In our example, we are trying to perform further classification separately on some clusters that contain mixed labels, attempting to partition these clusters better than k-means would have been able to. To simplify the problem, let’s attempt to classify this network traffic into just the two classes that matter most: attack and benign traffic. We reduce the dimensionality of the problem by using a method of ranking features called the attribute ratio.43 We do not go into further detail here,44 but we used this feature ranking method to select the features with an attribute ratio greater than 0.01, which reduces the number of features we will use to 31. Let’s first define the labels for our task:

train_Y_bin = train_Y.apply(lambda x: 'benign' if x == 'benign' else 'attack')

Then, we select the subset of important features, apply k-means on it with k=8, and observe the cross-tabulation of the eight k-means clusters and the ground truth binary labels (Table 5-1):

kmeans = KMeans(n_clusters=8, random_state=17).fit(
    train_df_ar_trimmed[continuous_features_trimmed])
kmeans_train_y = kmeans.labels_

pd.crosstab(kmeans_train_y, train_Y_bin)
Table 5-1. Cross-tabulation of k-means predicted clusters versus training data ground truth
attack category attack benign

0

6457

63569

1

11443

2784

2

34700

126

3

0

1

4

4335

628

5

757

167

6

884

0

7

54

68

Looking at Table 5-1, we must consider how we want to deal with each cluster.
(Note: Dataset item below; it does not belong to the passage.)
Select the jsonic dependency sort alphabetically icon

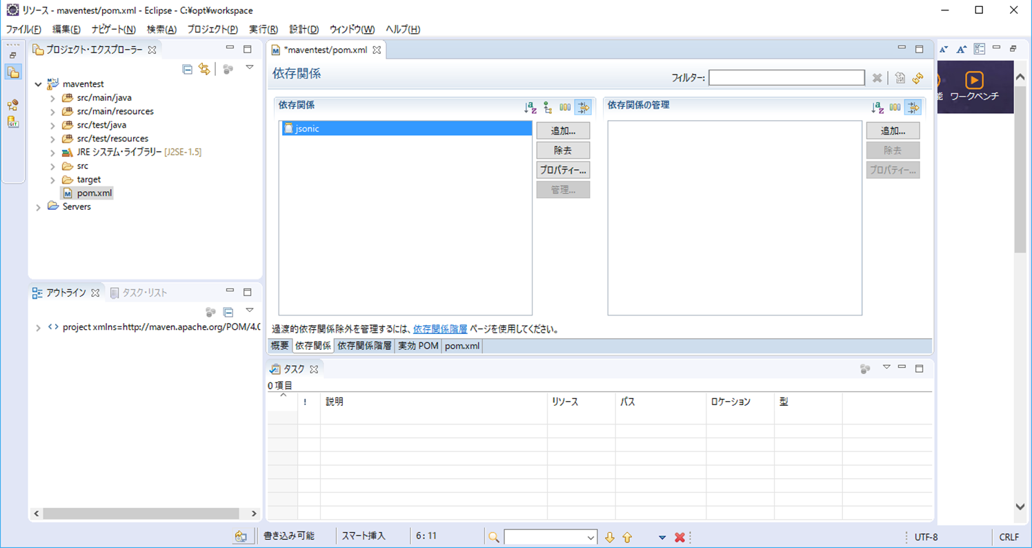pyautogui.click(x=530, y=107)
Notice how clusters 2 and 6 have a very clear majority of attack traffic, clusters 3 and 7 seem to contain only low levels of noise, and the rest of the clusters are quite mixed. Developing a suitable result aggregation strategy from the training data is a crucial step in ensembling, and it is worthwhile spending time to experiment with which approach works best. For this example, we devise a three-path strategy for dealing with each cluster:

  1. For clusters that have an aggregate size of fewer than 200 samples, we consider them outliers and assign them the attack label.
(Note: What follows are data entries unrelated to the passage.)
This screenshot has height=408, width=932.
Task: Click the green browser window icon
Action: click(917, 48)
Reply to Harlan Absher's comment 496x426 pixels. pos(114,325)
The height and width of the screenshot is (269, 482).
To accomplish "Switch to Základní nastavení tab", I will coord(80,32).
  2. For clusters with more than 99% of samples belonging to a single class (either attack or benign), we assign the dominant label to the entire cluster.

  3. For each of the remaining clusters, we train a separate decision tree classifier.

According to this strategy, clusters 3 and 7 will be considered “noise” and be assigned the attack label. Clusters 2 and 6 both have more than 99% of the traffic classified as attacks so that label propagates to the entire cluster. We will train decision tree classifiers for each of clusters 0, 1, 4, and 5.

We evaluate our method by first running the test samples through the k-means model to obtain the test clusters. Then, all the test samples assigned to clusters 2, 3, 6, and 7 will immediately be labeled as attack. Test samples assigned to cluster 0 will be put through the decision tree classifiers trained on cluster 0 from the training set, and so on.

As an example, here is how we train cluster 4’s decision tree classifier and make predictions on test cluster 4’s samples:

train_y4 = train_df[train_df.kmeans_y == 4]
test_y4 = test_df[test_df.kmeans_y == 4]

dfc4 = DecisionTreeClassifier(random_state=17)
.fit(train_y4.drop(['kmeans_y'], axis=1),train_y4['labels2'])

dtc4_pred_y = dtc4.predict(test_y4.drop(['kmeans_y'], axis=1))

Following our aggregation strategy, Table 5-2 lists the combined test set confusion matrices for all eight clusters.

Table 5-2. Confusion matrix for combined ensemble model
Predicted benign Predicted attack

Actual benign

9,418

293

Actual attack

4,020

8,813

Analyzing the classification report, we see the results listed in Table 5-3.

Table 5-3. Statistics for ensemble classification model
Precision Recall F1 score Support

benign

0.70

0.97

0.81

9711

attack

0.97

0.69

0.80

12833

Where:

  • Precision = True Positives / (True Positives + True Negatives)

  • Recall = True Positives/ (True Positives + False Negatives)

In other words, precision is the proportion of the predicted items that are relevant, and recall is the proportion of the relevant items that are correctly predicted.

We see that the precision for predicted attacks is 97%. This means that if the classifier predicts that a sample is an attack, there is a 97% chance that it actually is an attack. The recall for benign traffic is also 97%, which means that 97% of all actual benign traffic is correctly predicted as benign traffic.

The problematic parts of the results are the comparatively low precision for the benign traffic and low recall for attack traffic. In fact, 30% of the traffic that this classifier classifies as benign is actually an attack.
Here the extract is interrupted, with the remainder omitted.